A spherical L-code, where \(L \subseteq [-1,\infty )\), consists of unit vectors in \(\mathbb {R}^d\) whose pairwise inner products are contained in L. Determining the maximum cardinality \(N_L(d)\) of an L-code in \(\mathbb {R}^d\) is a fundamental question in discrete geometry and has been extensively investigated for various choices of L. Our understanding in high dimensions is generally quite poor. Equiangular lines, corresponding to \(L = \{-\alpha , \alpha \}\), is a rare and notable solved case. Bukh studied an extension of equiangular lines and showed that \(N_L(d) = O_L(d)\) for \(L = [-1, -\beta ] \cup \{\alpha \}\) with \(\alpha ,\beta > 0\) (we call such L-codes “uniacute”), leaving open the question of determining the leading constant factor.
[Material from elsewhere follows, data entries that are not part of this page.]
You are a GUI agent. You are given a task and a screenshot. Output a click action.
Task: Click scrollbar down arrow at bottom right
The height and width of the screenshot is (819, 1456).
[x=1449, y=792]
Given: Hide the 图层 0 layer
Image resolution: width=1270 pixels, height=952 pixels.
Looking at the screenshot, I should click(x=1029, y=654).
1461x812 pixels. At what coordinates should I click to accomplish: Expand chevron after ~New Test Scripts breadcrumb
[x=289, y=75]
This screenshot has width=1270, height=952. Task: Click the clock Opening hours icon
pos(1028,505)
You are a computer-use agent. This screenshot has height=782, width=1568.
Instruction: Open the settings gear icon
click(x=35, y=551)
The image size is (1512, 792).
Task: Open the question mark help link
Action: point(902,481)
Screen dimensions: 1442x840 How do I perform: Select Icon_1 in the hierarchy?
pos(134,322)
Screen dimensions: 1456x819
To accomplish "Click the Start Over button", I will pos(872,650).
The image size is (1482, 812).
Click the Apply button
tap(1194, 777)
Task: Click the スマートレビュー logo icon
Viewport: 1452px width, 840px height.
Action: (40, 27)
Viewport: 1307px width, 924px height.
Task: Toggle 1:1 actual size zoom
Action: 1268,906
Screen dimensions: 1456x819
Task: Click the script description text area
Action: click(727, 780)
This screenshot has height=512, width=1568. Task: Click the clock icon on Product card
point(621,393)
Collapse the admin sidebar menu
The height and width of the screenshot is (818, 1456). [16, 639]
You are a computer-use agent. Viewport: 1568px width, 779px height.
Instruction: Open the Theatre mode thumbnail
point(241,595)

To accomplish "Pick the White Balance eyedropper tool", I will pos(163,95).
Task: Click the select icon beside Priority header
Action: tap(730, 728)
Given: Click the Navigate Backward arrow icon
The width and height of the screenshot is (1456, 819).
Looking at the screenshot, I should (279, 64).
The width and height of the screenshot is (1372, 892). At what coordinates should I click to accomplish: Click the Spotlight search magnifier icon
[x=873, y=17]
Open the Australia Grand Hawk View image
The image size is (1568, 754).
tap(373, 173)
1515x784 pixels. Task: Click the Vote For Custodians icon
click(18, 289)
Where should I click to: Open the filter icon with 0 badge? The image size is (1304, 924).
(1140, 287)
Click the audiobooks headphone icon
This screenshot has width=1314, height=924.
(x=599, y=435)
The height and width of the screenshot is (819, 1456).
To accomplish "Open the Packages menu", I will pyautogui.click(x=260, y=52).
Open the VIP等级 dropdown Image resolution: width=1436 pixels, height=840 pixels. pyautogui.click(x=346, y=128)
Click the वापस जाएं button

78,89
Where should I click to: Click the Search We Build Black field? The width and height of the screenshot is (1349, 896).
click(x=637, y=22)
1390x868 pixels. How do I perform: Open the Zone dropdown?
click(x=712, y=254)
Balla, Dräxler, Keevash, and Sudakov proved a “uniform bound” showing \(\limsup _{d\rightarrow \infty } N_L(d)/d \le 2p\) for \(L = [-1, -\beta ] \cup \{\alpha \}\) and \(p = \lfloor \alpha /\beta \rfloor + 1\). For which \((\alpha ,\beta )\) is this uniform bound tight? We completely answer this question. We develop a framework for studying uniacute codes, including a global structure theorem showing that the Gram matrix has an approximate p-block structure. We also formulate a notion of “modular codes,” which we conjecture to be optimal in high dimensions.